Although oxide melts could have been investigated to produce liquid silicon as well, we have instead chosen to look at the production of solid silicon as a new and unique product, namely silicon plates. With this approach we can operate at lower temperatures and use a more common type of electrolyte based on chloride and fluoride salts. Silicon oxide, or quartz as it is also called, is then used only as the source of silicon. The use of quartz in such electrolytes has not previously been researched in detail, but for new processes this is the most interesting raw material since it is already used in today’s process.

From experiment to process understanding

In the project we primarily focus on the metal product and electrochemistry in the production of manganese and silicon. Through laboratory experiments, we have searched for answers to what happens in the electrolysis process and combined this with theoretical knowledge. We vary electrolyte chemistry, temperature and production speed, and get answers regarding the stability of the materials we use, metal quality and energy efficiency of the processes. This understanding is fundamental before making further optimizations.

In a molten oxide process the temperature is high and the chemical environment very corrosive, which leads to a lot of wear on all materials involved in the process. Therefore, many obstacles and material engineering problems must be overcome to establish a process, even in small-scale laboratory experiments. In the experiments where we focus on manganese we have been successful in producing ferromanganese, and we are now in the process of testing a new experimental setup that will be able to produce manganese without alloying it with iron. For silicon, we are still in the start-up phase and are currently studying the electrode reaction for the formation of silicon. We are also investigating how much and how quickly quartz dissolves in current electrolytes, as this will be limiting for an industrial process.

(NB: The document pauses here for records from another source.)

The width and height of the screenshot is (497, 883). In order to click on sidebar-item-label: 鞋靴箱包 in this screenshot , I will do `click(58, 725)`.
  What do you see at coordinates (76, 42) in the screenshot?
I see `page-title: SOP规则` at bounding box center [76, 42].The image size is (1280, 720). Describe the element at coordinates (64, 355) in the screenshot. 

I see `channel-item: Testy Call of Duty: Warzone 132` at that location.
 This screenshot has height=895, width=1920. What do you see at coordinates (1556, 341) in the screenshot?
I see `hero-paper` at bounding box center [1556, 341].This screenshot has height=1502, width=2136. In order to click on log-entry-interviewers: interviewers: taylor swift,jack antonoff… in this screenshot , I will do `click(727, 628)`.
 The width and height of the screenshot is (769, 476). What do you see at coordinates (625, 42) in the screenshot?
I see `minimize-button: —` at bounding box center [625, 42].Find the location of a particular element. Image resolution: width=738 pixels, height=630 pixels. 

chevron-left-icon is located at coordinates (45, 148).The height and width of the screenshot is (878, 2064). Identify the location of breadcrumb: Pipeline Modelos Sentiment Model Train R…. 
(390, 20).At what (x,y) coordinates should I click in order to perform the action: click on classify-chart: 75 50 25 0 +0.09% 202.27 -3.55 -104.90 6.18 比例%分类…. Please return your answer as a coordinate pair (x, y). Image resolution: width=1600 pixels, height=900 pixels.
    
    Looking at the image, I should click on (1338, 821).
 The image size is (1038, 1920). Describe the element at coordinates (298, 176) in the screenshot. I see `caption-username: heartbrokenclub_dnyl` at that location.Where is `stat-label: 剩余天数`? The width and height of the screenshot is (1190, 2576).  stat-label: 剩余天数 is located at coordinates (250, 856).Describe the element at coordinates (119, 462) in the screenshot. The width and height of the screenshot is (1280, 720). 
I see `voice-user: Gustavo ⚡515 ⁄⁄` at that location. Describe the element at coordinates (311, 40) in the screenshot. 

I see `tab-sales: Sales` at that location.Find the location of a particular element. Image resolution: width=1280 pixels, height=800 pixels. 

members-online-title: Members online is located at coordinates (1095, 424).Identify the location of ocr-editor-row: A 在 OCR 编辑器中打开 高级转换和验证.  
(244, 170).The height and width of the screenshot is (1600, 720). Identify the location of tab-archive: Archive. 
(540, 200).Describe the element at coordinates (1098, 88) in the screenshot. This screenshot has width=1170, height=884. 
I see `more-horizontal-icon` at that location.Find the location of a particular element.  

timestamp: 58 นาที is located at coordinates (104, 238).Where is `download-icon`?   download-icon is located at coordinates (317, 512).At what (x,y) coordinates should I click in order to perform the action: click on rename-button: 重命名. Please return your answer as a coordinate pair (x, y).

Although an important part of the process is the formation of oxygen gas, we have chosen not to focus much on the optimization of this reaction in this project. But we can confirm that it is oxygen gas that we are developing! We can even see this with the naked eye in one of our special furnaces that are transparent, as gas bubbles are formed at the same time as metal is produced. This reaction, and especially the materials of the inert electrode on which this reaction occurs, will be further researched by NTNU in a newly awarded FRIPRO project for early career researchers.